### Task directions
From the line below that contains "749x967 pixels." to the line that contains "Task: Share the post via Partager arrow", repeat every line exactly, both ends included, and nothing else.

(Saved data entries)
+ + + +

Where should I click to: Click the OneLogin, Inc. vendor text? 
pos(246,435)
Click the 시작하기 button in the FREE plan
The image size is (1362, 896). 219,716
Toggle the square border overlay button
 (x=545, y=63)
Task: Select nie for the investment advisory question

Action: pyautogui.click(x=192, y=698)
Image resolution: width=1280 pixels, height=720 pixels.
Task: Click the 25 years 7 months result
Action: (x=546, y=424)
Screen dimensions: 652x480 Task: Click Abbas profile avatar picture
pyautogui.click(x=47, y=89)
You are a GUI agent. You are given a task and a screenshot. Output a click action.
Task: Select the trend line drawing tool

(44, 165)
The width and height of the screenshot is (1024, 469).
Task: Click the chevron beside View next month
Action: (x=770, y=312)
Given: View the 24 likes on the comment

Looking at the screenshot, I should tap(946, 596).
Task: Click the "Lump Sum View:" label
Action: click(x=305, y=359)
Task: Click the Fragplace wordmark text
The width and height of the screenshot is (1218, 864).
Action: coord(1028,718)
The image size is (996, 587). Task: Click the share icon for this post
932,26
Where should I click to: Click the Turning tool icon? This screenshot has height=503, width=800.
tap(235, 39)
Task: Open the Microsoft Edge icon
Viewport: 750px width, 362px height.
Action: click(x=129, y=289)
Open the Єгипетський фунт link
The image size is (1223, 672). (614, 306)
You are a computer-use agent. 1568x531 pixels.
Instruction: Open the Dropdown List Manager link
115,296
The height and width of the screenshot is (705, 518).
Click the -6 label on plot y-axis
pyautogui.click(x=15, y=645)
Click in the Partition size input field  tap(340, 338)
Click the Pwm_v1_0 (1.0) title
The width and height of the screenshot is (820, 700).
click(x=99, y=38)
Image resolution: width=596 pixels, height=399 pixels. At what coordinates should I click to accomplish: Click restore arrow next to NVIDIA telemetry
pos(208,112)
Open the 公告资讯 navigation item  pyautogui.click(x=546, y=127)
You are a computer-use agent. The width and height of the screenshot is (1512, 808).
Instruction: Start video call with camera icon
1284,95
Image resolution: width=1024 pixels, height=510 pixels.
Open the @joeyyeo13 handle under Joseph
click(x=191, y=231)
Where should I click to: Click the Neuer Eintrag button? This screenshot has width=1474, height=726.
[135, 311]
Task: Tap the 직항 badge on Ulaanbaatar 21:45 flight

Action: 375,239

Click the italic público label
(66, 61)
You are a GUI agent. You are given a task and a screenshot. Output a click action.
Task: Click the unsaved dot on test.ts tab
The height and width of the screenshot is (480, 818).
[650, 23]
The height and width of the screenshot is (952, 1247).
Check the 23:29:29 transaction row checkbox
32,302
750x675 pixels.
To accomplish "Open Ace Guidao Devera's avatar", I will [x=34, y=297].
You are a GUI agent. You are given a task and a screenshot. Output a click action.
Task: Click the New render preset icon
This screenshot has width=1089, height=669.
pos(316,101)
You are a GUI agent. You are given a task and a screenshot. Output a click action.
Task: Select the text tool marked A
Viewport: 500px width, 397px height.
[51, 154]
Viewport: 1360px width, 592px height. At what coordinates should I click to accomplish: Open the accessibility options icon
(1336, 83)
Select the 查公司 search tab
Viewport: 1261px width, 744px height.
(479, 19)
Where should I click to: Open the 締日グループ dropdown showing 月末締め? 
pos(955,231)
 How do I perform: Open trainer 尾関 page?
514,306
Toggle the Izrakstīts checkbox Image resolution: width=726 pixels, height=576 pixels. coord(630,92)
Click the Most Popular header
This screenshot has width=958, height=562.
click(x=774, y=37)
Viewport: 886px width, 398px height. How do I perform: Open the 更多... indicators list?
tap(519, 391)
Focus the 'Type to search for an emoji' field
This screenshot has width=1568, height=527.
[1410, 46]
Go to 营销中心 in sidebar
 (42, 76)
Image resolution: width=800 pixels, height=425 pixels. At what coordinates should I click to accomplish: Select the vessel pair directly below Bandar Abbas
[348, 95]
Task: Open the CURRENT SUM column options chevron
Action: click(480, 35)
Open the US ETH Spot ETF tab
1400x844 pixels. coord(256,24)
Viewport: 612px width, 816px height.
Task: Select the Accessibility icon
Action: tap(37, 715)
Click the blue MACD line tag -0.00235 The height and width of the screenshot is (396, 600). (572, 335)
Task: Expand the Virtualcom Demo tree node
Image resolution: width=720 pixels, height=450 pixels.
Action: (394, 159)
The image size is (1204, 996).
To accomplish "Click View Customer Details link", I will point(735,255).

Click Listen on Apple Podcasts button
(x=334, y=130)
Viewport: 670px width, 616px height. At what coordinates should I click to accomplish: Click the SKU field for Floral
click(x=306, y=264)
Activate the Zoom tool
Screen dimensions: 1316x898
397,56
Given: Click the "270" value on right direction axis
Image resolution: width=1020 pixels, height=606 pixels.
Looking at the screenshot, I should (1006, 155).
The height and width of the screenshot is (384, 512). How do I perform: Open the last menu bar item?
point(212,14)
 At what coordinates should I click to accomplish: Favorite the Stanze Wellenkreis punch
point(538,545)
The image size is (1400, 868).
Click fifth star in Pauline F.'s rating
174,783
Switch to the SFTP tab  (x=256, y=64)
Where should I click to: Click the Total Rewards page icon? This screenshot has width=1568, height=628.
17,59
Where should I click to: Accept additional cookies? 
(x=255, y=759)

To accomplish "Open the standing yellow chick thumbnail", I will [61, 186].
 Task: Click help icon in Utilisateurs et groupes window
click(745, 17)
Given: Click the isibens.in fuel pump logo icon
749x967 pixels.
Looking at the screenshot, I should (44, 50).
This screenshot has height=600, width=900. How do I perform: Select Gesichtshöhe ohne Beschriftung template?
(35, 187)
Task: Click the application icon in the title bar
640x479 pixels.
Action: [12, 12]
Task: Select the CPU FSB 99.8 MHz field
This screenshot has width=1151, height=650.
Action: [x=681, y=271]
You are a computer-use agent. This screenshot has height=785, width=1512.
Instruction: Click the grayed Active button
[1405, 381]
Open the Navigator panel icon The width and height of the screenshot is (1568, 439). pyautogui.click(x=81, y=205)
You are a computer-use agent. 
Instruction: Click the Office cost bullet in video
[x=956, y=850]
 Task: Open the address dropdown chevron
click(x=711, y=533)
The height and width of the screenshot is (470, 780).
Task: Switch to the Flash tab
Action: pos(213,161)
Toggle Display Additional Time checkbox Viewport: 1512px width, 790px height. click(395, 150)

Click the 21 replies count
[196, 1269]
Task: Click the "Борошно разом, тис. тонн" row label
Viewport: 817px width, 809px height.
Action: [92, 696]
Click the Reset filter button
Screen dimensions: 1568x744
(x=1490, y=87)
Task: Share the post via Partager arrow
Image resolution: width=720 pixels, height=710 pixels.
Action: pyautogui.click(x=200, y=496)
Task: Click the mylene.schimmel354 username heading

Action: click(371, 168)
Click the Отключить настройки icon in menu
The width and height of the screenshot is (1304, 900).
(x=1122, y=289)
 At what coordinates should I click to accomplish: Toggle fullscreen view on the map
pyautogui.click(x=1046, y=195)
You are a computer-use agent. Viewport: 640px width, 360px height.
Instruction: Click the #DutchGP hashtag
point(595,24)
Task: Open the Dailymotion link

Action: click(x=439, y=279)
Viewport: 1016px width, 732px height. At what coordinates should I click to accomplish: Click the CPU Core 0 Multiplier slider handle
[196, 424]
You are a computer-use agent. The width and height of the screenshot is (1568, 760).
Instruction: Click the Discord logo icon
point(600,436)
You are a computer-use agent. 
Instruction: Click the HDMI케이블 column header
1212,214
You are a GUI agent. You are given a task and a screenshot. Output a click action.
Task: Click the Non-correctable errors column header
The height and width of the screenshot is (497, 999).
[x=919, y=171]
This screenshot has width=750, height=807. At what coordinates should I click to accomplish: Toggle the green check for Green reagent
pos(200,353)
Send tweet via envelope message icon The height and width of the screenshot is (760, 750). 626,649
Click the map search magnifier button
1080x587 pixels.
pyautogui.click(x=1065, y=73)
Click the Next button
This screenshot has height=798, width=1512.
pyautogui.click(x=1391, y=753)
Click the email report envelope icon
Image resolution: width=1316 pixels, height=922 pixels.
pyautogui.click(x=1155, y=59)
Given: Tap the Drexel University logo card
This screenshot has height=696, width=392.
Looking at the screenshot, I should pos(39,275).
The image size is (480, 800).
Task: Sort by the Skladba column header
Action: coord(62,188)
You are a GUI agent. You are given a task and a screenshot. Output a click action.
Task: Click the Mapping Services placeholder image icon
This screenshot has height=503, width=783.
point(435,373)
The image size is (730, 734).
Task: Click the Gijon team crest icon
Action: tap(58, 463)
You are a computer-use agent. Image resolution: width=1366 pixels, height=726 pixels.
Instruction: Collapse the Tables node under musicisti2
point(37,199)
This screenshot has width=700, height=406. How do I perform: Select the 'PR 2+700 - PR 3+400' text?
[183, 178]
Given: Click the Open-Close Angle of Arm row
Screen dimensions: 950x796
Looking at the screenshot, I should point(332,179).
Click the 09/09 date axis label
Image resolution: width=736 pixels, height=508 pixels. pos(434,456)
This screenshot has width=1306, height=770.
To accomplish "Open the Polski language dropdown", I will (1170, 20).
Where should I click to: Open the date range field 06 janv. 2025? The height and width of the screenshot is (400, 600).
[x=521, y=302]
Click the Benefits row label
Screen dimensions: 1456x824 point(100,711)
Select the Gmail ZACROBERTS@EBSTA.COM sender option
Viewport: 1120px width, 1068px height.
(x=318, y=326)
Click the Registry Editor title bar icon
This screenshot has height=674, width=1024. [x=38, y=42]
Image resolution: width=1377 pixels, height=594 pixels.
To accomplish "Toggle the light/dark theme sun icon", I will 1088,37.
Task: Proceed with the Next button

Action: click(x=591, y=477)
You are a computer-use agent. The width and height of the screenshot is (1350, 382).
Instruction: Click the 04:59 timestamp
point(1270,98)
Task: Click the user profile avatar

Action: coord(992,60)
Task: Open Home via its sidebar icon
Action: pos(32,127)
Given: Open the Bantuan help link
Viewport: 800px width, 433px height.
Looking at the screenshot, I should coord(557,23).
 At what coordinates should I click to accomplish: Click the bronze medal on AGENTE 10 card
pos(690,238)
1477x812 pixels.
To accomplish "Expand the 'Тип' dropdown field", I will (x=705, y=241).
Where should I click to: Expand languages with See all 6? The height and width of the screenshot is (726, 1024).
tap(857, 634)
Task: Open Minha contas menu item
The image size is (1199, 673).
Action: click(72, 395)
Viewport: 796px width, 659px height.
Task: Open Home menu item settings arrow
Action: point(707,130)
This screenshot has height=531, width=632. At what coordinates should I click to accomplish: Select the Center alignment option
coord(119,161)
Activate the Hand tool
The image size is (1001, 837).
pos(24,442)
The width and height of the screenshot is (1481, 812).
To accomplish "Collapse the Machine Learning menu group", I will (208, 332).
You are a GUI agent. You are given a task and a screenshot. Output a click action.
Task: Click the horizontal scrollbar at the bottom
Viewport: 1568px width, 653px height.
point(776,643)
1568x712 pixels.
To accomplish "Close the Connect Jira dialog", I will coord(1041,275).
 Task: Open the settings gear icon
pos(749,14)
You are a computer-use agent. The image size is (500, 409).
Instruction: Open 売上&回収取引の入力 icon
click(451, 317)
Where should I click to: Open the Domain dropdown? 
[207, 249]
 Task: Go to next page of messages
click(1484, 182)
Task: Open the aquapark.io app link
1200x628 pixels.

+ + + +

### Output
749x967 pixels.
Looking at the screenshot, I should (44, 50).
This screenshot has height=600, width=900. How do I perform: Select Gesichtshöhe ohne Beschriftung template?
(35, 187)
Task: Click the application icon in the title bar
640x479 pixels.
Action: [12, 12]
Task: Select the CPU FSB 99.8 MHz field
This screenshot has width=1151, height=650.
Action: [x=681, y=271]
You are a computer-use agent. This screenshot has height=785, width=1512.
Instruction: Click the grayed Active button
[1405, 381]
Open the Navigator panel icon The width and height of the screenshot is (1568, 439). pyautogui.click(x=81, y=205)
You are a computer-use agent. 
Instruction: Click the Office cost bullet in video
[x=956, y=850]
 Task: Open the address dropdown chevron
click(x=711, y=533)
The height and width of the screenshot is (470, 780).
Task: Switch to the Flash tab
Action: pos(213,161)
Toggle Display Additional Time checkbox Viewport: 1512px width, 790px height. click(395, 150)

Click the 21 replies count
[196, 1269]
Task: Click the "Борошно разом, тис. тонн" row label
Viewport: 817px width, 809px height.
Action: [92, 696]
Click the Reset filter button
Screen dimensions: 1568x744
(x=1490, y=87)
Task: Share the post via Partager arrow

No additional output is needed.